> **Document passage**
────────

Sunday, February 27, 2005

Who’s to blame for Mexico's failed genocide charge?

It seems that everyone's blogging about genocide these days, and I have many pent-up thoughts on the issue. However, here I want to address the failure of the Mexican Supreme Court to allow a genocide charge to go forward. Months ago, I blogged about this, noting only a couple of dissenting voices as to whether this was really the most sound approach to take, either legally or politically. (I'll leave aside for the time being the question of whether genocide is actually applicable in this case.)

Now we have an op-ed in today’s Los Angeles Times by Denise Dresser, a professor of political science at the Autonomous Technological Institute of Mexico and a former member of Mexico's Citizens' Advisory Committee to the Special Prosecutor for Crimes of the Past, who is also one of the foremost interpreters of Mexican politics for English speakers. She writes eloquently, abundantly and frequently. But I sense that she’s let her anti-Fox bias (which I share) influence the way she’s interpreting Mexico’s attempt to deal with its past.

Expecting to be enlightened by this piece, instead it got me thinking, especially as Dresser seems to allege that Fox “may” be to blame:
Fox may not want crimes of the past to be punished or a former president to be imprisoned for them. Fox may say that he is committed to justice, but he would actually prefer that it not take place. That is because prosecuting the past would entail taking on the former ruling Institutional Revolutionary Party, and Fox has shown that he doesn't have the political will to do so. Prosecuting Echeverria would mean dismantling the old regime, and Fox would rather appease it.
Even though I’m no expert on Mexico, this struck me as rather odd – blaming a President for the failures of a legal system, with no questioning at all of the risky strategy pursued by a prosecuting attorney, apparently with the encouragement of domestic and international human rights groups.

As Dresser explains it, the special attorney didn’t necessarily want to go for genocide charges, but the Mexican court’s rulings about murders having a 30-year statute of limitations forced him to try this in hope that international laws might take precedence over domestic ones:
A recent ruling of Mexico's Supreme Court — that it was too late to bring a former president to trial — is just another example of a legal labyrinth with few exits. In Mexico, domestic laws still trump international treaties. Although many nations have surrendered their sovereignty to international norms on human rights, Mexico has not. So, because he had no other choice, the special prosecutor resorted to the charge of "genocide" against former President Luis Echeverria in the 1971 killings of student protesters. The prosecutor believed that perhaps crimes against humanity might be punished even if murder committed long ago could not. But the court ruled the Mexican Constitution establishes a 30-year statute of limitations that not even international treaties on genocide can void.
The problem with all of this is that it’s unclear what Dresser thinks Fox should have done, although, as I quoted above, she recognizes that whatever it is would require dismantling “the old regime.” That’s a fine goal, but in the process, she gives me the impression that she thinks judges who abide by the “strict letter of the law” or the statute of limitations upheld by that law are in error.
Miles of documents unearthed by the special prosecutor's office mean nothing to judges who abide by the strict letter of the law and the statute of limitations it upholds.

────────

> **To do**
Write the next part of the blog post about the Mexican Supreme Court's rejection of the genocide charge, starting after the quoted sentence that ends "the statute of limitations it upholds."

> **Data**
────────

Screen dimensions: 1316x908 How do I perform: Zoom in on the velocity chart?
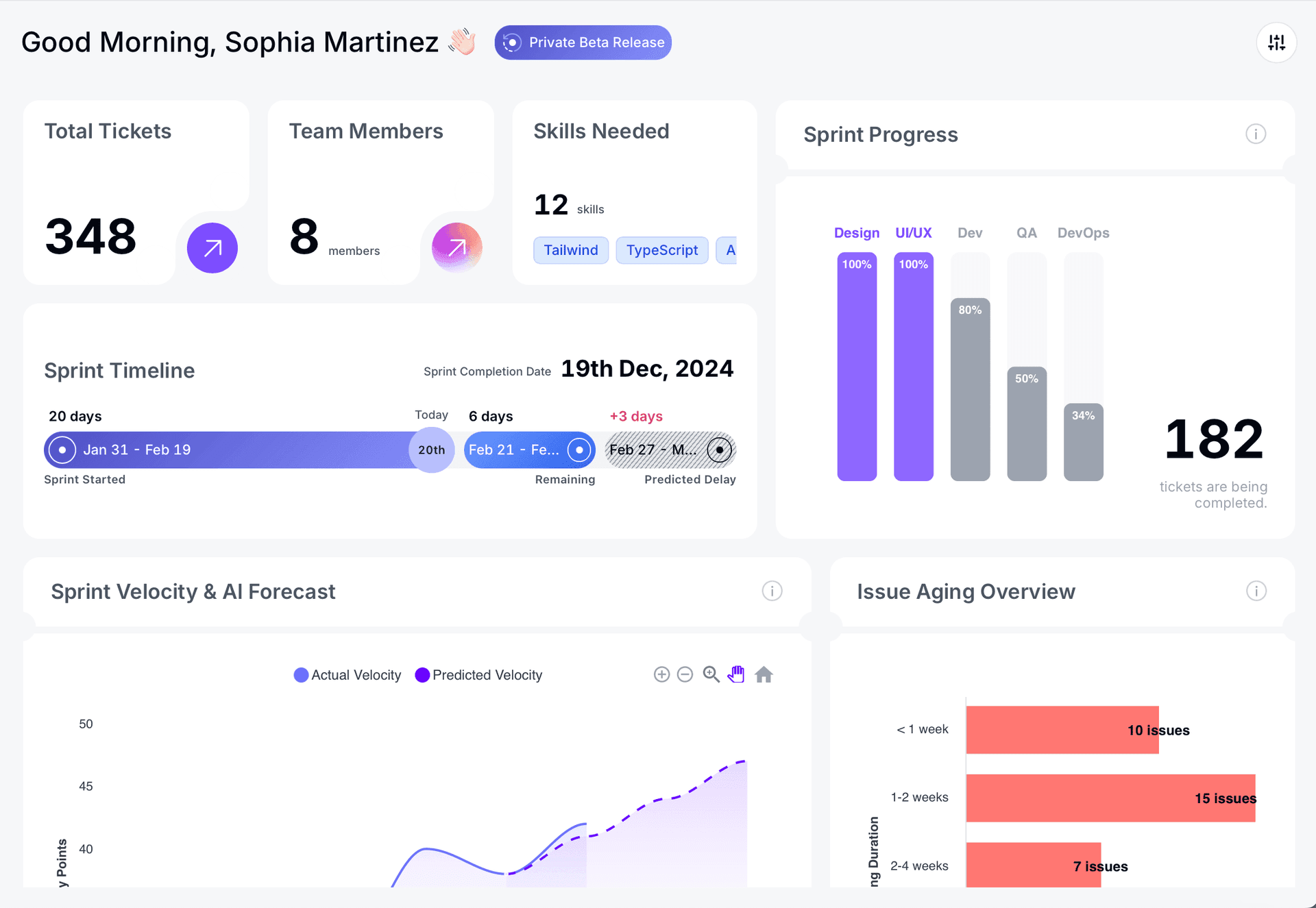tap(661, 674)
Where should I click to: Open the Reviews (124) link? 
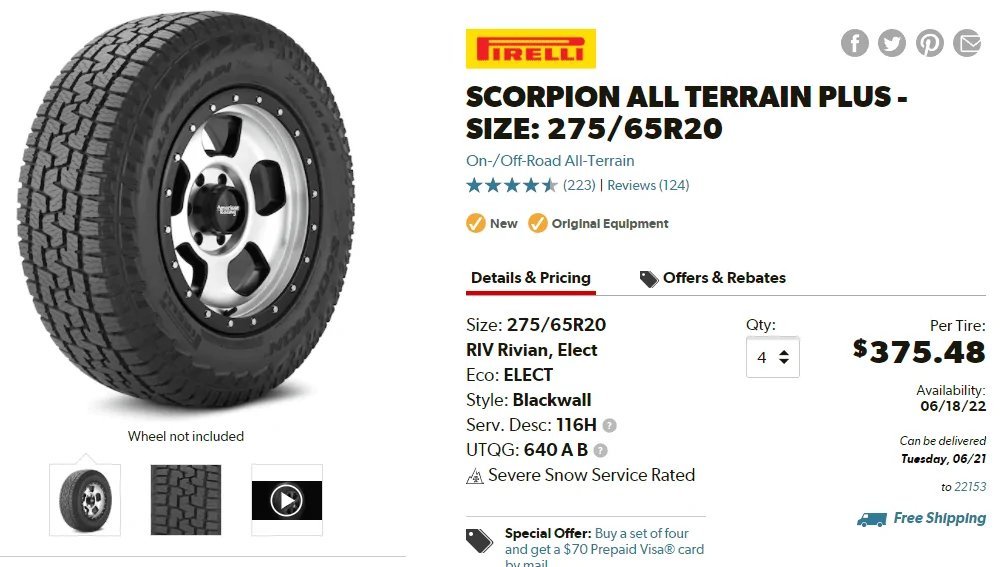pos(648,185)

────────

> **Exercise answer**
She doesn’t argue anywhere that the Supreme Court could have interpreted its laws any differently – which very well might be the case – but rather seems to be making the argument for punishment at any cost. Even if that is not the case, it’s pretty clear where she’s coming from, i.e., the fairly standard position of human rights groups that only truth-and-justice will prevent a resurgence of state-led abuses.

Without being fully informed of all the jockeying around the past in Mexico, however, it seems to me that 1) this is a situation that might have been foreseen by more savvy – and less rigid – human rights activists (i.e., that perhaps the political/legal situation might not yield a successful strategy of judicial punishment), and 2) Fox, while he might be guilty of other forms of appeasement, shouldn’t be blamed for appeasing elites of the old regime because of what the Supreme Court happened to rule upon.

In this month’s edition of Current History, Dresser defines more directly what really has her dander up, namely, that Fox – who she now describes as “no longer a lame duck but a dead duck” – has made a series of politically strategic mistakes, in large part deriving from his decision to make alliances with the PRI and go after the leftist PRD.
Four years ago millions of Mexicans voted for change. They heard Fox’s promises and believed them. They elected a candidate who would kill the dinosaurs and tame the dragons. But he could not, or did not want to. Instead of wielding his sword, he tripped and fell on it. Rather than confront those who had despoiled Mexico, he ended curled up next to them. Instead of weakening the PRI when he could, he tried to collaborate with it in Congress and refused to take on the vested interests in the unions that the former ruling party had created. By attempting to cogovern with the PRI, Fox has breathed new life into it. Unwittingly, the president has become the PRI’s secret weapon. The results of this mistaken accommodation are there for all to see: an emboldened PRI and a weakened government, a cornered president and more of the same old politics.
As you can see from my highlights, Dresser is far more generous, or agnostic, about just how much Fox should be blamed for this strategy. Her far more strident assessment in today’s op-ed about a lack of “political will” should be also be viewed alongside this paragraph in the Current History piece:
The reasons behind Fox’s failures are complex and varied: the appointment of a cabinet of strangers, the misuse of his political capital during his first year in office, the lack of clear priorities and concrete strategies, the decision to negotiate with the PRI instead of dividing it after the 2000 election, the use of the bully pulpit in a country with no congressional or presidential reelection, the persistence of institutions created for dominant party rule, the intermittent sabotage of Fox by members of his own party, the uncontrollable activism and presidential ambitions of his wife, Marta Sahagun. Fox painted himself into a corner but also allowed others to help.
Dresser fears that Fox will have “squandered” the potential of the democratic transition, if the PRI comes back to power:
Ultimately, what is at stake for Mexico with the PRI’s return is the viability, the longevity, the survival of Mexican democracy beyond 2006. Because, if the PRI returns to the presidency, Mexico will slide back from an imperfect democracy to the government it lived with for 71 years—only worse. And the one barrier against this outcome is a proto-populist politician who wants to govern Mexico by polarizing it.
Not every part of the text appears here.